**What is being asked:** What is needed is an exact copy of the data that follows.

**Input:**
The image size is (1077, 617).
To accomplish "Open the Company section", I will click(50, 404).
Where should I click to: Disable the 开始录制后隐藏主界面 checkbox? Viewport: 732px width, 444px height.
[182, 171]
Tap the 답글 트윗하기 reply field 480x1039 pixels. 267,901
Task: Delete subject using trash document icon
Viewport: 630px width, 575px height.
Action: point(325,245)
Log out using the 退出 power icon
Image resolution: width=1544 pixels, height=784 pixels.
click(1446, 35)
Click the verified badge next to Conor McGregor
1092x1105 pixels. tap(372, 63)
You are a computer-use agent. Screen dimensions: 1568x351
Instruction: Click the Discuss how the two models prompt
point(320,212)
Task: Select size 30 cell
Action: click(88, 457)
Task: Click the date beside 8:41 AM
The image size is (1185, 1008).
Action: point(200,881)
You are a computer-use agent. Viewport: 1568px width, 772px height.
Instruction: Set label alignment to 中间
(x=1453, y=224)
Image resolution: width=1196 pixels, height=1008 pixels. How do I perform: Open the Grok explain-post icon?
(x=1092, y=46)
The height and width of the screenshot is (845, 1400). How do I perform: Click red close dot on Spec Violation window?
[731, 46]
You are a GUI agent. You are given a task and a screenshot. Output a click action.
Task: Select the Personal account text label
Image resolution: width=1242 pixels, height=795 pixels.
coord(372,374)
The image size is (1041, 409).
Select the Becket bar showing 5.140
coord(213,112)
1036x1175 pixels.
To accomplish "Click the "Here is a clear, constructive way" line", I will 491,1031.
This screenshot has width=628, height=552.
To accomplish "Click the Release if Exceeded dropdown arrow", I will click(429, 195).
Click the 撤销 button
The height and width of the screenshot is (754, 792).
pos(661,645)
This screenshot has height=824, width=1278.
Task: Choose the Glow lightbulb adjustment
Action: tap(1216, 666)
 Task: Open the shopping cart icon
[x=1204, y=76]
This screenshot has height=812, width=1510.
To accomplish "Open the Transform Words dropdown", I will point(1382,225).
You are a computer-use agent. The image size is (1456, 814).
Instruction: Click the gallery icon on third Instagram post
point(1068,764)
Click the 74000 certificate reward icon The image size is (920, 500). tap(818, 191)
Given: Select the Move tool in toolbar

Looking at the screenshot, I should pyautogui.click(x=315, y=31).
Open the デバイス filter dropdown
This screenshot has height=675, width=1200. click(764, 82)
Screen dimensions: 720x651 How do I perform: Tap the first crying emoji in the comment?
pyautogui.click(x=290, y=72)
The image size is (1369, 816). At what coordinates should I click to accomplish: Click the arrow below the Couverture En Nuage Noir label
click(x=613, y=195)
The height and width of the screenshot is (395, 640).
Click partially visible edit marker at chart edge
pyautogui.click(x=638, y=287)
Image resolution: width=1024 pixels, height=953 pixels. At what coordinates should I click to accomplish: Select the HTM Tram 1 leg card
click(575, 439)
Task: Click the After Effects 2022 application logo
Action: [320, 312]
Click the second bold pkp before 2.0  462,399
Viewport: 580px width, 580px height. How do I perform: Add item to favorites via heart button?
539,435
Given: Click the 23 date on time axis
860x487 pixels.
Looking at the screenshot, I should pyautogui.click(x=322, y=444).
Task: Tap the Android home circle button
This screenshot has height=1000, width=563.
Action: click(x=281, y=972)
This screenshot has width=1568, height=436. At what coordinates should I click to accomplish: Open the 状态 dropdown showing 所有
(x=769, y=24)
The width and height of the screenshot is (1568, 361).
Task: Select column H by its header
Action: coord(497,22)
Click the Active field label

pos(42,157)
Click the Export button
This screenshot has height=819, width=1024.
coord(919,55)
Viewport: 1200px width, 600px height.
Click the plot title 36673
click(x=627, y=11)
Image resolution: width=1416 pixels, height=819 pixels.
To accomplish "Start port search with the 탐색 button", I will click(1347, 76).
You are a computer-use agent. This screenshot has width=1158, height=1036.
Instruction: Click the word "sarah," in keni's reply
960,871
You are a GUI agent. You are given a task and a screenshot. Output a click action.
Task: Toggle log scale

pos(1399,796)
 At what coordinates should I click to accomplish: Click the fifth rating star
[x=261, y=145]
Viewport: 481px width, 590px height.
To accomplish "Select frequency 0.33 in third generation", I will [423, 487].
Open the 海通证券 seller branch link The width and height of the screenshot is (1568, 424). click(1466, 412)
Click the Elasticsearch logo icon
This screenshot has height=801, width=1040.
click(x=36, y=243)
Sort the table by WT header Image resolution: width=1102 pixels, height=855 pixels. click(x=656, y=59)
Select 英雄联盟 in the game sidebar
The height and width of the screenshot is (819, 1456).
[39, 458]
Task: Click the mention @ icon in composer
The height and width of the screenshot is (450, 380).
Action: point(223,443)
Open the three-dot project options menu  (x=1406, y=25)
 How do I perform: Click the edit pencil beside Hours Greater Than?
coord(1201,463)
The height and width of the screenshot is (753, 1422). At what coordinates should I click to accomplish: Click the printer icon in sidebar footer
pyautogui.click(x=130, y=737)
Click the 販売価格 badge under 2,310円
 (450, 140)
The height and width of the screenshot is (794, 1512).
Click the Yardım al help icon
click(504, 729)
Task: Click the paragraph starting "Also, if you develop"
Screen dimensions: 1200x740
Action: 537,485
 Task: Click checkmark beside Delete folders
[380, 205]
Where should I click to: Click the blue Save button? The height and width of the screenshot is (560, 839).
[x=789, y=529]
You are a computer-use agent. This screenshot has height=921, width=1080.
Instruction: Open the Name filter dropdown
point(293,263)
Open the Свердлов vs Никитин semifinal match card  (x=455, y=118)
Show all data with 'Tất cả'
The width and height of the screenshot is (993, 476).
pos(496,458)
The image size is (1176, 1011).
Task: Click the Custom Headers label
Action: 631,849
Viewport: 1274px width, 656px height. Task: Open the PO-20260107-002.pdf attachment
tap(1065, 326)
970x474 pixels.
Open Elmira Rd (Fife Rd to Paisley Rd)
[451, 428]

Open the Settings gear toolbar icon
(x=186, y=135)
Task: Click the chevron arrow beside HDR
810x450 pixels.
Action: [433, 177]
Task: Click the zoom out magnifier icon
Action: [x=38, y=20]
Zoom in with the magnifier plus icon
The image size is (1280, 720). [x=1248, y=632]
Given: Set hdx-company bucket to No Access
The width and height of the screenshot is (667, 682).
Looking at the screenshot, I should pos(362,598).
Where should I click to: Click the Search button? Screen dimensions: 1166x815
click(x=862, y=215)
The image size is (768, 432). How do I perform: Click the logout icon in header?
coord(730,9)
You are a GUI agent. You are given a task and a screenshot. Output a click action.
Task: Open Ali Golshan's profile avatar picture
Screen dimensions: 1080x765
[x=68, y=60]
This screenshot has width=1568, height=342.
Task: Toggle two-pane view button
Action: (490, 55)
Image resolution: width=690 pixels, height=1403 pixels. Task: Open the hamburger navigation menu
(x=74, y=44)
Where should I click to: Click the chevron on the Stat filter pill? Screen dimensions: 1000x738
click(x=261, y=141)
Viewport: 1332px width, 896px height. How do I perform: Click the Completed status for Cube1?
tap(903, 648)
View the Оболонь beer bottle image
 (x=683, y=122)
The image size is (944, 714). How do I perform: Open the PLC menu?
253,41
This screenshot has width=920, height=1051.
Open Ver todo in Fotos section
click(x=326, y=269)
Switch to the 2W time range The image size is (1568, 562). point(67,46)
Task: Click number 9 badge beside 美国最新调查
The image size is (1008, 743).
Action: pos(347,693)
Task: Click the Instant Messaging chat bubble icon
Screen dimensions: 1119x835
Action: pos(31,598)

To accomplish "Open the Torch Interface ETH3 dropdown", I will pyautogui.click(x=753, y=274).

**Exercise solution:**
The image size is (1077, 617).
To accomplish "Open the Company section", I will click(50, 404).
Where should I click to: Disable the 开始录制后隐藏主界面 checkbox? Viewport: 732px width, 444px height.
[182, 171]
Tap the 답글 트윗하기 reply field 480x1039 pixels. 267,901
Task: Delete subject using trash document icon
Viewport: 630px width, 575px height.
Action: point(325,245)
Log out using the 退出 power icon
Image resolution: width=1544 pixels, height=784 pixels.
click(1446, 35)
Click the verified badge next to Conor McGregor
1092x1105 pixels. tap(372, 63)
You are a computer-use agent. Screen dimensions: 1568x351
Instruction: Click the Discuss how the two models prompt
point(320,212)
Task: Select size 30 cell
Action: click(88, 457)
Task: Click the date beside 8:41 AM
The image size is (1185, 1008).
Action: point(200,881)
You are a computer-use agent. Viewport: 1568px width, 772px height.
Instruction: Set label alignment to 中间
(x=1453, y=224)
Image resolution: width=1196 pixels, height=1008 pixels. How do I perform: Open the Grok explain-post icon?
(x=1092, y=46)
The height and width of the screenshot is (845, 1400). How do I perform: Click red close dot on Spec Violation window?
[731, 46]
You are a GUI agent. You are given a task and a screenshot. Output a click action.
Task: Select the Personal account text label
Image resolution: width=1242 pixels, height=795 pixels.
coord(372,374)
The image size is (1041, 409).
Select the Becket bar showing 5.140
coord(213,112)
1036x1175 pixels.
To accomplish "Click the "Here is a clear, constructive way" line", I will 491,1031.
This screenshot has width=628, height=552.
To accomplish "Click the Release if Exceeded dropdown arrow", I will click(429, 195).
Click the 撤销 button
The height and width of the screenshot is (754, 792).
pos(661,645)
This screenshot has height=824, width=1278.
Task: Choose the Glow lightbulb adjustment
Action: tap(1216, 666)
 Task: Open the shopping cart icon
[x=1204, y=76]
This screenshot has height=812, width=1510.
To accomplish "Open the Transform Words dropdown", I will point(1382,225).
You are a computer-use agent. The image size is (1456, 814).
Instruction: Click the gallery icon on third Instagram post
point(1068,764)
Click the 74000 certificate reward icon The image size is (920, 500). tap(818, 191)
Given: Select the Move tool in toolbar

Looking at the screenshot, I should pyautogui.click(x=315, y=31).
Open the デバイス filter dropdown
This screenshot has height=675, width=1200. click(764, 82)
Screen dimensions: 720x651 How do I perform: Tap the first crying emoji in the comment?
pyautogui.click(x=290, y=72)
The image size is (1369, 816). At what coordinates should I click to accomplish: Click the arrow below the Couverture En Nuage Noir label
click(x=613, y=195)
The height and width of the screenshot is (395, 640).
Click partially visible edit marker at chart edge
pyautogui.click(x=638, y=287)
Image resolution: width=1024 pixels, height=953 pixels. At what coordinates should I click to accomplish: Select the HTM Tram 1 leg card
click(575, 439)
Task: Click the After Effects 2022 application logo
Action: [320, 312]
Click the second bold pkp before 2.0  462,399
Viewport: 580px width, 580px height. How do I perform: Add item to favorites via heart button?
539,435
Given: Click the 23 date on time axis
860x487 pixels.
Looking at the screenshot, I should pyautogui.click(x=322, y=444).
Task: Tap the Android home circle button
This screenshot has height=1000, width=563.
Action: click(x=281, y=972)
This screenshot has width=1568, height=436. At what coordinates should I click to accomplish: Open the 状态 dropdown showing 所有
(x=769, y=24)
The width and height of the screenshot is (1568, 361).
Task: Select column H by its header
Action: coord(497,22)
Click the Active field label

pos(42,157)
Click the Export button
This screenshot has height=819, width=1024.
coord(919,55)
Viewport: 1200px width, 600px height.
Click the plot title 36673
click(x=627, y=11)
Image resolution: width=1416 pixels, height=819 pixels.
To accomplish "Start port search with the 탐색 button", I will click(1347, 76).
You are a computer-use agent. This screenshot has width=1158, height=1036.
Instruction: Click the word "sarah," in keni's reply
960,871
You are a GUI agent. You are given a task and a screenshot. Output a click action.
Task: Toggle log scale

pos(1399,796)
 At what coordinates should I click to accomplish: Click the fifth rating star
[x=261, y=145]
Viewport: 481px width, 590px height.
To accomplish "Select frequency 0.33 in third generation", I will [423, 487].
Open the 海通证券 seller branch link The width and height of the screenshot is (1568, 424). click(1466, 412)
Click the Elasticsearch logo icon
This screenshot has height=801, width=1040.
click(x=36, y=243)
Sort the table by WT header Image resolution: width=1102 pixels, height=855 pixels. click(x=656, y=59)
Select 英雄联盟 in the game sidebar
The height and width of the screenshot is (819, 1456).
[39, 458]
Task: Click the mention @ icon in composer
The height and width of the screenshot is (450, 380).
Action: point(223,443)
Open the three-dot project options menu  (x=1406, y=25)
 How do I perform: Click the edit pencil beside Hours Greater Than?
coord(1201,463)
The height and width of the screenshot is (753, 1422). At what coordinates should I click to accomplish: Click the printer icon in sidebar footer
pyautogui.click(x=130, y=737)
Click the 販売価格 badge under 2,310円
 (450, 140)
The height and width of the screenshot is (794, 1512).
Click the Yardım al help icon
click(504, 729)
Task: Click the paragraph starting "Also, if you develop"
Screen dimensions: 1200x740
Action: 537,485
 Task: Click checkmark beside Delete folders
[380, 205]
Where should I click to: Click the blue Save button? The height and width of the screenshot is (560, 839).
[x=789, y=529]
You are a computer-use agent. This screenshot has height=921, width=1080.
Instruction: Open the Name filter dropdown
point(293,263)
Open the Свердлов vs Никитин semifinal match card  (x=455, y=118)
Show all data with 'Tất cả'
The width and height of the screenshot is (993, 476).
pos(496,458)
The image size is (1176, 1011).
Task: Click the Custom Headers label
Action: 631,849
Viewport: 1274px width, 656px height. Task: Open the PO-20260107-002.pdf attachment
tap(1065, 326)
970x474 pixels.
Open Elmira Rd (Fife Rd to Paisley Rd)
[451, 428]

Open the Settings gear toolbar icon
(x=186, y=135)
Task: Click the chevron arrow beside HDR
810x450 pixels.
Action: [433, 177]
Task: Click the zoom out magnifier icon
Action: [x=38, y=20]
Zoom in with the magnifier plus icon
The image size is (1280, 720). [x=1248, y=632]
Given: Set hdx-company bucket to No Access
The width and height of the screenshot is (667, 682).
Looking at the screenshot, I should pos(362,598).
Where should I click to: Click the Search button? Screen dimensions: 1166x815
click(x=862, y=215)
The image size is (768, 432). How do I perform: Click the logout icon in header?
coord(730,9)
You are a GUI agent. You are given a task and a screenshot. Output a click action.
Task: Open Ali Golshan's profile avatar picture
Screen dimensions: 1080x765
[x=68, y=60]
This screenshot has width=1568, height=342.
Task: Toggle two-pane view button
Action: (490, 55)
Image resolution: width=690 pixels, height=1403 pixels. Task: Open the hamburger navigation menu
(x=74, y=44)
Where should I click to: Click the chevron on the Stat filter pill? Screen dimensions: 1000x738
click(x=261, y=141)
Viewport: 1332px width, 896px height. How do I perform: Click the Completed status for Cube1?
tap(903, 648)
View the Оболонь beer bottle image
 (x=683, y=122)
The image size is (944, 714). How do I perform: Open the PLC menu?
253,41
This screenshot has width=920, height=1051.
Open Ver todo in Fotos section
click(x=326, y=269)
Switch to the 2W time range The image size is (1568, 562). point(67,46)
Task: Click number 9 badge beside 美国最新调查
The image size is (1008, 743).
Action: pos(347,693)
Task: Click the Instant Messaging chat bubble icon
Screen dimensions: 1119x835
Action: pos(31,598)

To accomplish "Open the Torch Interface ETH3 dropdown", I will pyautogui.click(x=753, y=274).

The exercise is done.